The amazing thing about this is that they intend to take HD-DVD to market this year in time for the holiday shopping season. That means that they should be building up inventories now. How can they still be making architectural decisions this close to launch?
There has been no action yet on Congressman Boucher's Digital Media Consumers Rights Act (HR 1201). This is a good bill for consumers. It is opposed by MPAA. There is the possibility of a deal: If MPAA will support this bill, then Boucher will support some form of Broadcast Flag Authorization.
The Public Domain Enhancement Act (HR 2408) will cause copyrights on abandoned works to expire after 50 years and revert to the Public Domain. The Studios are against this because in the past they have lost copyrights due to their own carelessness. They pushed for laws to make copyrights automatic. This bill is an attempt to find a more reasonable balance.

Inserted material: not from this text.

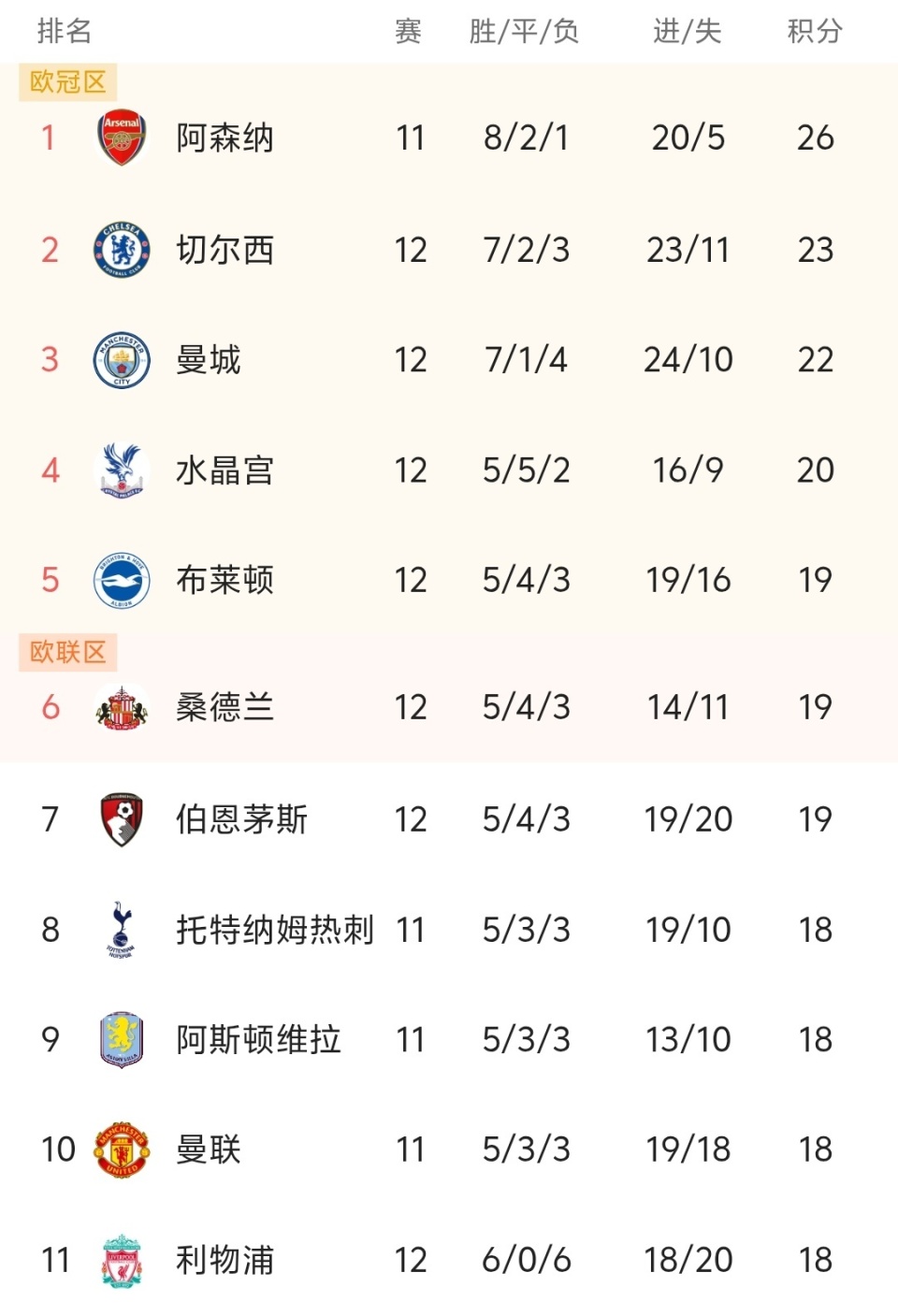Open the Liverpool club crest
898x1316 pixels.
[x=122, y=1260]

There was a lot of discussion on the Supreme Court's MGM v. Grokster decision. It was a narrow decision that left the Betamax decision intact, but that also weakened the defense of Grokster and Streamcast. The CPTWG lawyers agreed that there is a lot of vagueness in the decision. Such vagueness is always good for lawyers because the law is more difficult to interpret, resulting in more legal conflict.
There was a report on the Senate Commerce Committee hearings on July 12 on the subject of the DTV Transition. The Congress is again considering the matter of setting a hard date for the Analog Switchoff. Currently there appears to be agreement on either 2008-12-31 or 2009-01-01. Most consumers are still unaware of the issue. One Senator asked "Do consumers know what we're talking about here?" The same question could be asked about the Senators themselves. They seemed to be having a very difficult time understanding the complex issues. At stake are the estimated $4B to $28B in revenues from the auctioning of the reclaimed spectrum. Also at stake is an urgent need to allocate spectrum for Public Safety and Civil Defense uses.
Motorola testified that it can produce an ATSC STB that will cost $50 in 2009. They said that if all stations in a market are multicasting in SD, then consumers will have access to more free channels than they can get from Cable. (Motorola also builds cable systems.) There is a lot of confusion about who should pay for the STBs. Should they be free to everyone? Should they be free only to the poor? If so, who is poor? Should they be given to every home? Should they be given for every analog TV?
The interactions between broadcasting and cable are also very confusing, particularly with multicasting and must carry, and also with digital to analog conversion at the head end. The Senate is going to have a very difficult time with these issues.
There was a presentation by Zetus, a startup with a new kind of DRM system. It differed from existing systems in that there are no secrets in equipment, media, or tickets that are held by consumers. This eliminates a large class of attacks. The system is based on an ASIC core that could be built into DACs and other devices. Each device has a unique, non-secret identity. The ASIC core implements standard cryptographic algorithms. Media is encoded once for all players, so it works well for mass distribution. A ticket gives a player the right to play a specific program.
The security of the system depends on the claim that only a chip device would be fast enough to implement their system. The system needs international laws and inspections to prevent chip fabs from putting the ASIC core into unauthorized devices.
He gave no additional information on how the system works. The CPTWG people did not seem very interested in this.